GIVEN EXERCISE A:
Transcribe the forum post, starting at "I met my husband" and ending at "to confuse boundaries.".

PAGE EXTRACT:

# Caught in the middle



## New2marriage (Mar 21, 2012)

Hey everyone
I'm learning from the thread how important it is to link to old threads for more accurate feedback so here goes nothing. (I'll leave link at the end. MY husband and I are both working now we don't make a lot but it's enough for us to do we what we need to. In my old post I mentioned before that we live in my mom's house with my younger teen sister, and older brother (33 yrs old in army). The issue is that my husband has been in the country 2 years in October. My family has been very supportive in helping us get settled. I'm beginning to think I've depended on them for to much as now things have gotten to a breaking point. Everyone needs to have an identity away from family. But we both don't have that because we both work with my family. See I work for my aunt (my mom's sister) at her school. The plan was for me to work there for awhile until I can either get another job or return to school. I am still working there which creates tension at times because I don't get paid much and work long hours. 

I met my husband through my uncle S. Since they were friends this uncle S helped my husband get a job at the place my uncle S is working. I never felt to comfortable with my husband working so closely with my uncle or being so friendly with him as it had to potential to confuse boundaries. 

We have 1 car it's not new but it's dependable. As a result my husband must get dropped off by my mother to work every morning and in the afternoon gets dropped off by uncles to my job where he takes our car home. My husband is grateful for the rides but is eager to be independent. He does not want to be a burden to other people when they have things to do & places to go. He saved up his money to buy a used car and my other uncle (we'll call him uncle H) promised to fix it for him. He bought the car 5 or 6 months ago and the car started running but is still not driveable.

GIVEN EXERCISE B:
How many lines of the rows below contain the string "menu", with case counting? Give only the number.

Entries for finding text and elements
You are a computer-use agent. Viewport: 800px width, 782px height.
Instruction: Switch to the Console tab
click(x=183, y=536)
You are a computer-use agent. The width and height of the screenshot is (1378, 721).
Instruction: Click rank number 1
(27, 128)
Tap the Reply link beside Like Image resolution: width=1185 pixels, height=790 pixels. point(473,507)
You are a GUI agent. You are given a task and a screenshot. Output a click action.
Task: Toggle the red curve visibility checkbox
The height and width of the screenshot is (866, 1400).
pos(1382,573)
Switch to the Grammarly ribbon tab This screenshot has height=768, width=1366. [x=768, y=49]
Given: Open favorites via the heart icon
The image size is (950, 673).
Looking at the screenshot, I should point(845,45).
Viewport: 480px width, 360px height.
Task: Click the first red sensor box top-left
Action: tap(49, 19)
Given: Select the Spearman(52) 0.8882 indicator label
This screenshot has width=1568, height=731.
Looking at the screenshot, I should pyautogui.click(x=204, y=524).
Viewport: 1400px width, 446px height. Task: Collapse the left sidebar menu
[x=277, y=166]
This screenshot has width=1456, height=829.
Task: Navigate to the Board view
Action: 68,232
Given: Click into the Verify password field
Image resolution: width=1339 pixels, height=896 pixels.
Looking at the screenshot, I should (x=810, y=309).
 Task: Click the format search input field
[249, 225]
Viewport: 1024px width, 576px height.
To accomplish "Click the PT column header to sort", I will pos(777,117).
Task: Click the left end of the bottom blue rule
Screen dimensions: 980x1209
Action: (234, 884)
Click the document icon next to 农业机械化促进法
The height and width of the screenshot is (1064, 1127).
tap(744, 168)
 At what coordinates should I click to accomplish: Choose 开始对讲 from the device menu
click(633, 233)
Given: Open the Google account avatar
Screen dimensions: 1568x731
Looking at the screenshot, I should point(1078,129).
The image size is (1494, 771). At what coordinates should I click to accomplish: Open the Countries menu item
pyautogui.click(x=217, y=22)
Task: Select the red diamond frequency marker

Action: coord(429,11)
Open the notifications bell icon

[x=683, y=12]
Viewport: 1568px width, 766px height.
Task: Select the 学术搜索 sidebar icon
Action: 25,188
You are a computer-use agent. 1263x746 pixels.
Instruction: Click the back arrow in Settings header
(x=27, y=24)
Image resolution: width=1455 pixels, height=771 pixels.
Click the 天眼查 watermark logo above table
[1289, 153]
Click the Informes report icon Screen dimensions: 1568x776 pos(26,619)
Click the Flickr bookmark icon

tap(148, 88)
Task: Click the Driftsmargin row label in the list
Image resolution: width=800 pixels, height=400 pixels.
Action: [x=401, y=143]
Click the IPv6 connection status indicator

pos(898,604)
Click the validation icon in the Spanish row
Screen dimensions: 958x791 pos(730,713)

WORKED ANSWER A:
I met my husband through my uncle S. Since they were friends this uncle S helped my husband get a job at the place my uncle S is working. I never felt to comfortable with my husband working so closely with my uncle or being so friendly with him as it had to potential to confuse boundaries.

WORKED ANSWER B:
3